La sussidiarietà ci fa rispettare l’autonomia di ogni gruppo e ci chiede di responsabilizzare tutti affinché’ possano prendere decisioni senza dipendenze paternalistiche.”(Pellegrini irradiando il nostro carisma comune – p. Luis Ignacio Rois Alonso, superiore generale OMI)

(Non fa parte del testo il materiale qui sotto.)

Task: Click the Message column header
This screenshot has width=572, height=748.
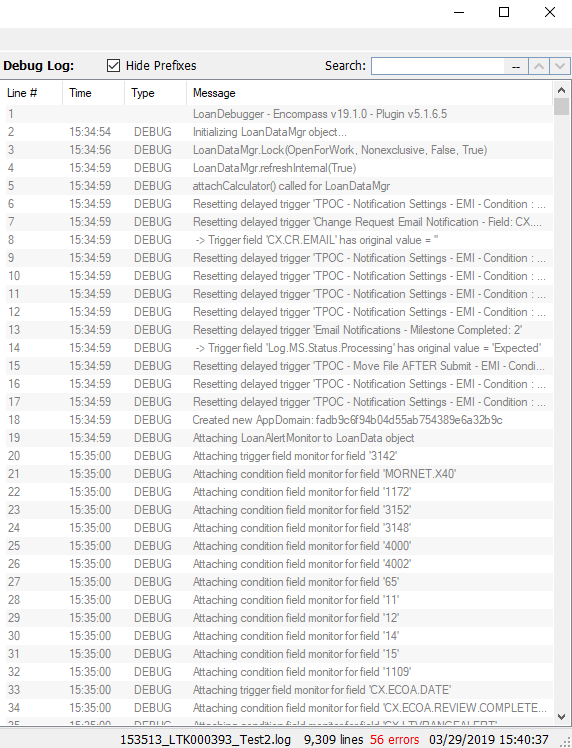Action: (x=369, y=93)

Il mio è stato un SI detto subito, c’è solo bisogno di mettere un sigillo su un’appartenenza che c’è stata da sempre.
L’M.G.C., Padri Oblati, Sant’Eugenio, missione popolare, croce Oblata erano parole che risuonavano nella mia famiglia d’origine in quanto mio fratello e mia sorella facevano parte dell’M.G.C.
In quel periodo il Signore mi voleva da un’altra “parte”, mi occupavo di volontariato facendo parte dell’associazione GVD (gruppo volontariato disabili).
Quel seme quiescente, chiamiamolo “seme del carisma oblato” stava lì senza sbocciare.
Oggi però sento che quel seme è sbocciato, ha messo radici, è soggetto alle tempeste, al sole, al vento e produce frutti a seconda delle annate; ma è lì ben saldo perché il Signore è con lui.
Infine voglio spiegare il perché ho usato la metafora dell’albero: innanzitutto perché io amo la natura e poi perché in questo periodo di riflessione ho incontrato Giuseppe, un “ragazzo” (ormai non più
ragazzo) che ha fatto parte dell’ M.G.C. Parlando con lui e invitandolo agli incontri di formazione si ricordò e condivise con me una frase che gli aveva detto Padre Raffaele:
“l’appartenenza al carisma oblato la senti sempre, è come quando pianti un chiodo in un albero e poi lo togli, quel segno rimane sempre”.

Nadia

  1. Camminiamo insieme discernendo i segni dei tempi e le ispirazioni dello Spirito?
  2. Riusciamo a vivere il carisma lasciandoci guidare dalla solidarietà e dalla sussidiarietà?